■ **Selection**
>> Start

At the age of 22, I was left penniless after a bad divorce in a new country whose language I barely spoke. On the day that happened, my 16-year-old sister came to live with me. She had gone through the trauma of emigration 3 months before and was starting to go to a CEGEP (a Canadian pre-university college type program) where she was the youngest kid of all. She also had to study in a language she never had a chance to speak before. We were so poor that going to Tim Horton’s was the most extravagant, chic thing we could imagine. And it was also the best time ever in our lives.
I had to come up with ways of dealing with the typical teenage stuff pretty much overnight. I believe I did exceptionally well. Today, my sister, let’s call her Molly, is 29. She is an entrepreneur, a brilliant businesswoman, a professional, a true intellectual, and a wonderful mother. I messed up quite a bit in the process of bringing her up but, overall, my results are really great. We are best friends today, which is significant, given that most people fail to maintain closeness with people they raised during the difficult teenage years.

>> End

[Pointing records for screenshots and web pages]
>> Start

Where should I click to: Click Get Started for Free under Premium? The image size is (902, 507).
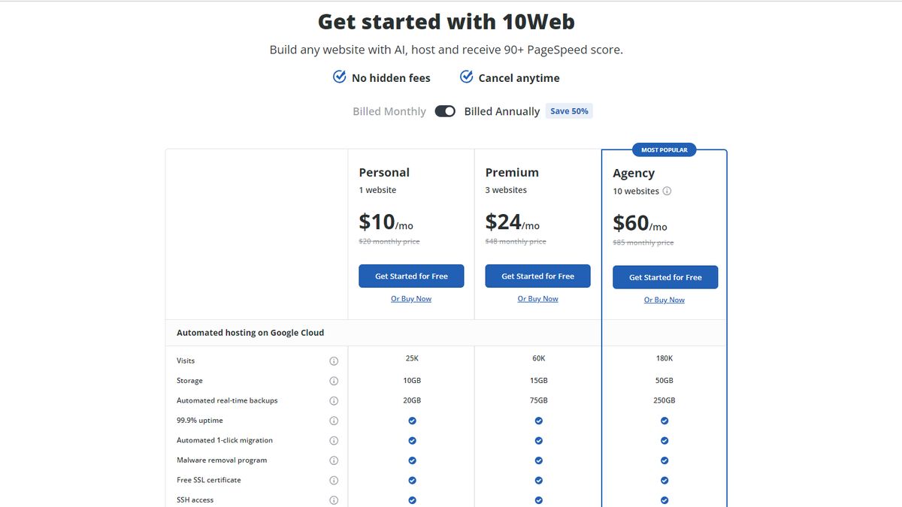(537, 276)
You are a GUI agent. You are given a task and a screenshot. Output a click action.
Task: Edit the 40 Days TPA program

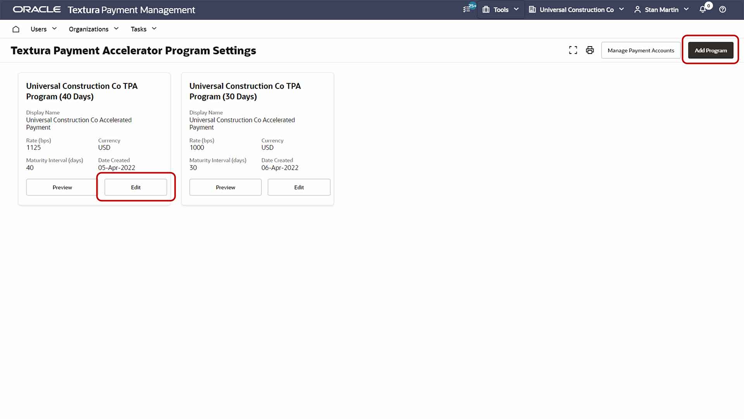tap(136, 187)
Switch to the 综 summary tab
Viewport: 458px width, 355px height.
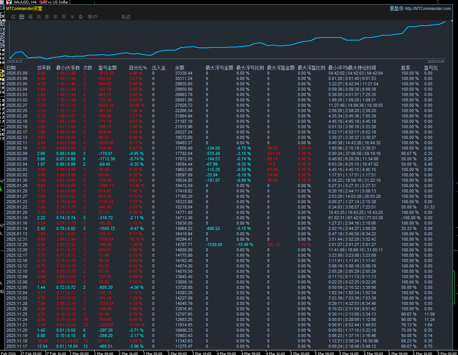click(13, 17)
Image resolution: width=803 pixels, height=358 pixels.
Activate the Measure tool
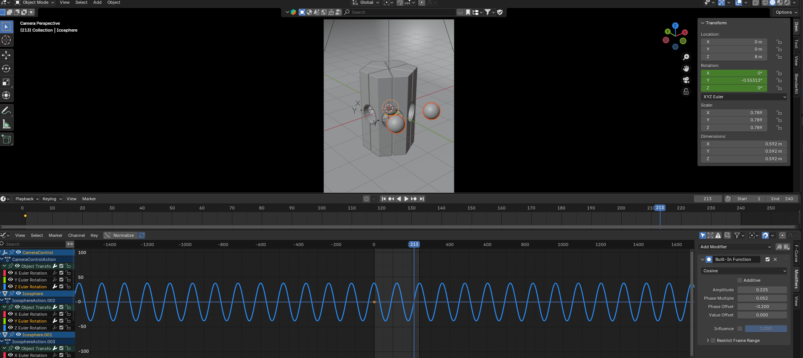tap(6, 124)
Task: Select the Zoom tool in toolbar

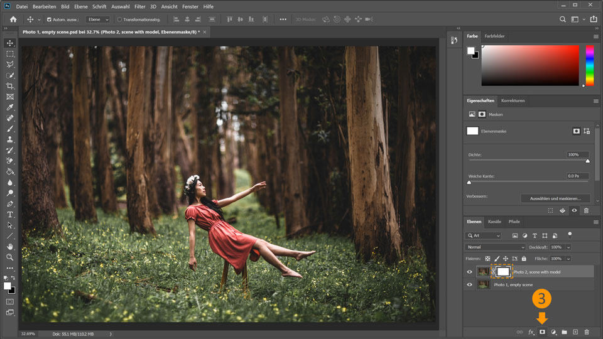Action: click(10, 257)
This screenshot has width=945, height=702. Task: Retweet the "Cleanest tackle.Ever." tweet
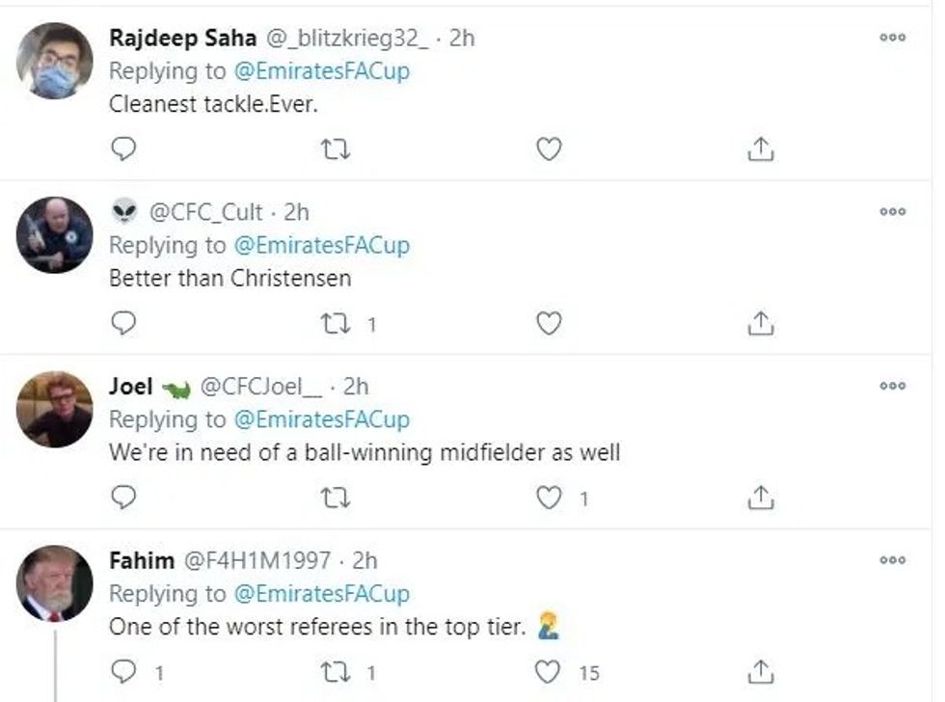pos(337,149)
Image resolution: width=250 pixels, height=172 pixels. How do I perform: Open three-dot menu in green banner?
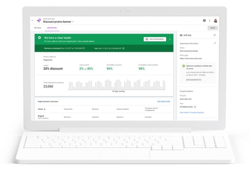coord(170,39)
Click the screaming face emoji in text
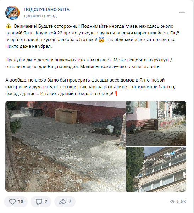 (101, 40)
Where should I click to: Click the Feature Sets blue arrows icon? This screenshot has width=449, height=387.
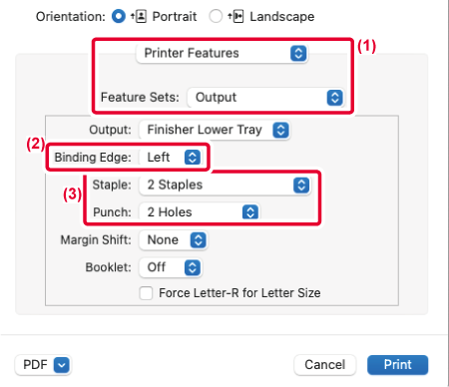334,98
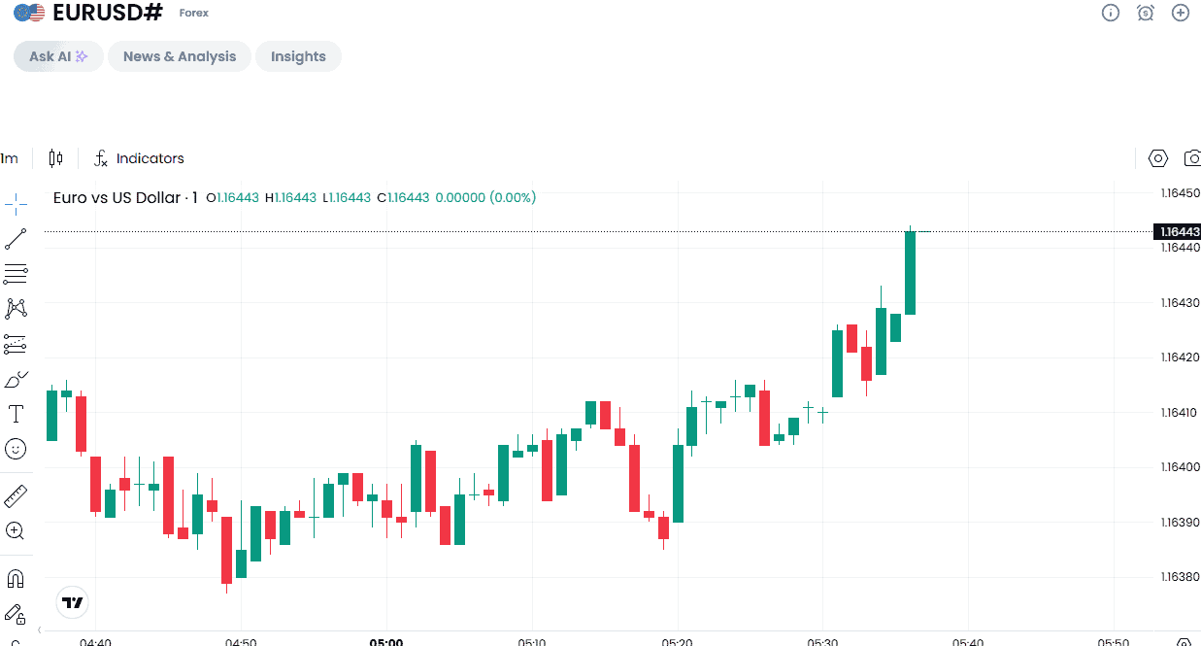This screenshot has height=646, width=1201.
Task: Select the crosshair cursor tool
Action: point(16,203)
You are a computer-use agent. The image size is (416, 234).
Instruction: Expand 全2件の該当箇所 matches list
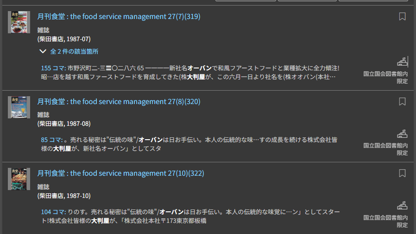point(69,52)
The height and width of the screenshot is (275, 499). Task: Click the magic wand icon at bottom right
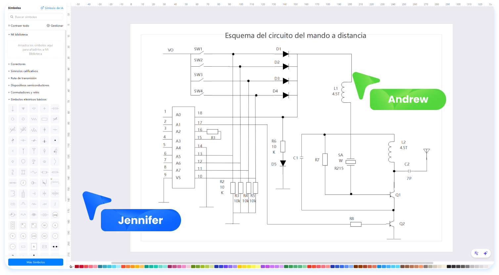click(x=476, y=253)
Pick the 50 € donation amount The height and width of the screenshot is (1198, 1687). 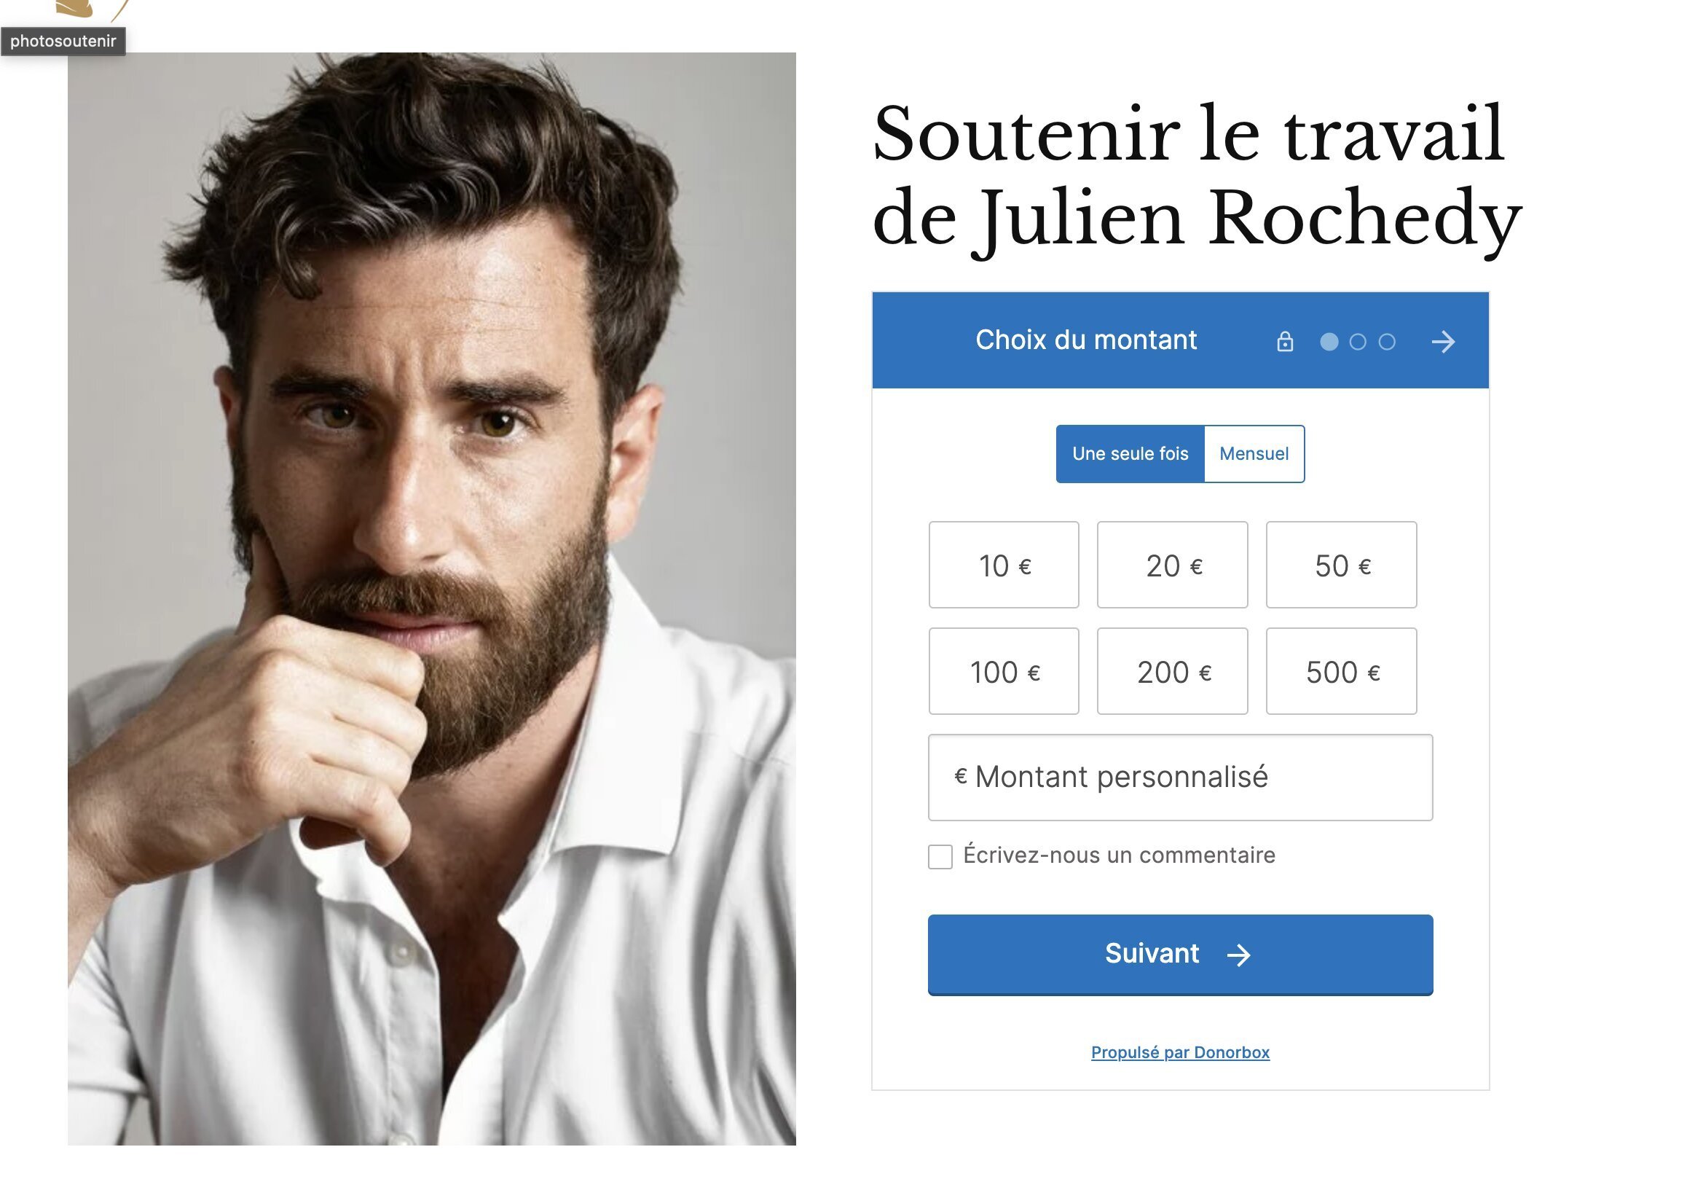[x=1341, y=565]
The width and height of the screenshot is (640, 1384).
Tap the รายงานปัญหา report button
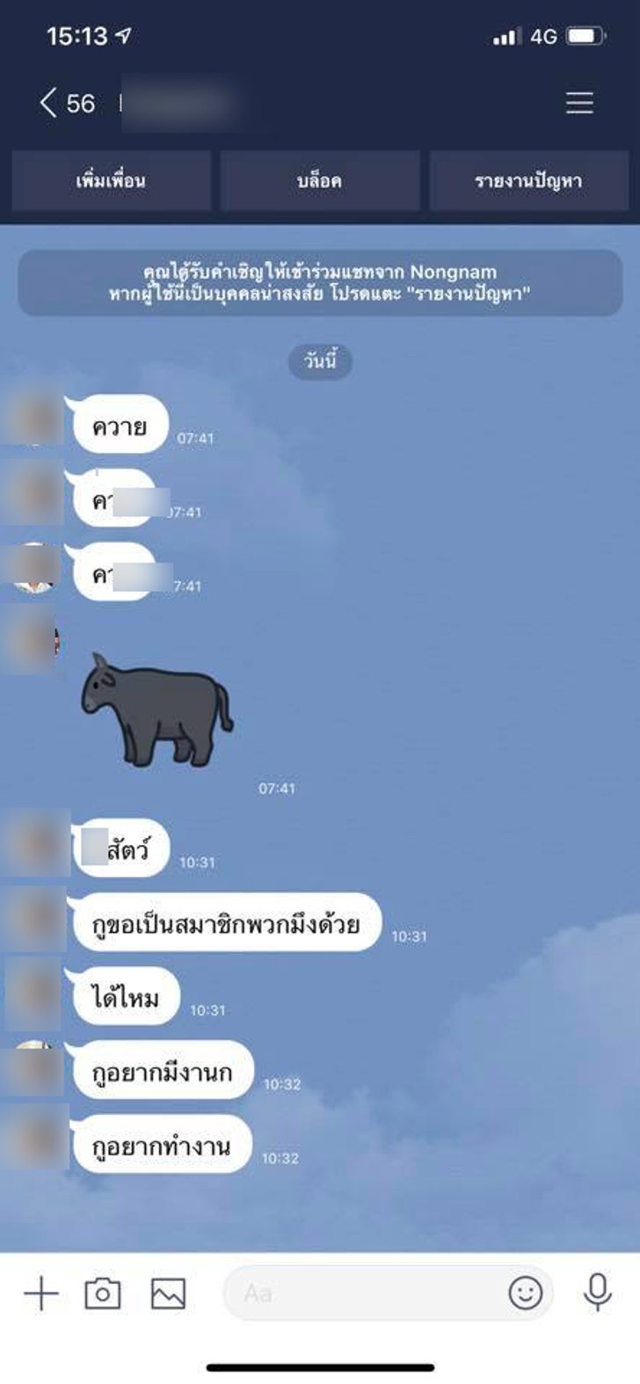point(529,181)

>> End

■ **Jobs**
**A.** Rewrite the passage about raising a younger sister from "I had to come" to "difficult teenage years.", swapping "best friends" for "close companions".
**B.** In the passage about raising a younger sister, what was the most extravagant, chic thing the two sisters could imagine?
**C.** Carry on writing the passage about raising a younger sister from the point where it stops.

■ **Results by task**
**A.**
I had to come up with ways of dealing with the typical teenage stuff pretty much overnight. I believe I did exceptionally well. Today, my sister, let’s call her Molly, is 29. She is an entrepreneur, a brilliant businesswoman, a professional, a true intellectual, and a wonderful mother. I messed up quite a bit in the process of bringing her up but, overall, my results are really great. We are close companions today, which is significant, given that most people fail to maintain closeness with people they raised during the difficult teenage years.

**B.** Going to Tim Horton's.

**C.**
So here are the principles of dealing with a teenager that I arrived at for myself:
1. The most important thing one can do when dealing with a teenager is uphold the three wise monkeys principle: I see nothing, I hear nothing, I say nothing. The poor kid is going through intense hormonal changes. She can’t help being in a vile mood most of the time. All one can do is breathe in and look the other way.
2. But what if she gets in trouble??? Yes, the teenager will get in trouble. That’s pretty much a given. S/he will either get involved with a bad crowd, or get drunk, or experiment with drugs, or get into debt, or stay out all night, or let the grades slip, or antagonize the teachers, or start dating some horrible person (or two, or three, or fifteen.) If everything goes the way it should, the teenager will do all of these things and, probably, all at the same time. This is a sure sign that, until now, your parenting has been really good.
Teenage years are the time of figuring things out, trying on different roles, and messing up. People who didn’t have all these experience during their adolescence will try to catch up later. And the later one lives through a teenage rebellion, the more painful and damaging it is. I’ve seen people who begin their teenage rebellion at the age of 40, and that is a sad sight to see.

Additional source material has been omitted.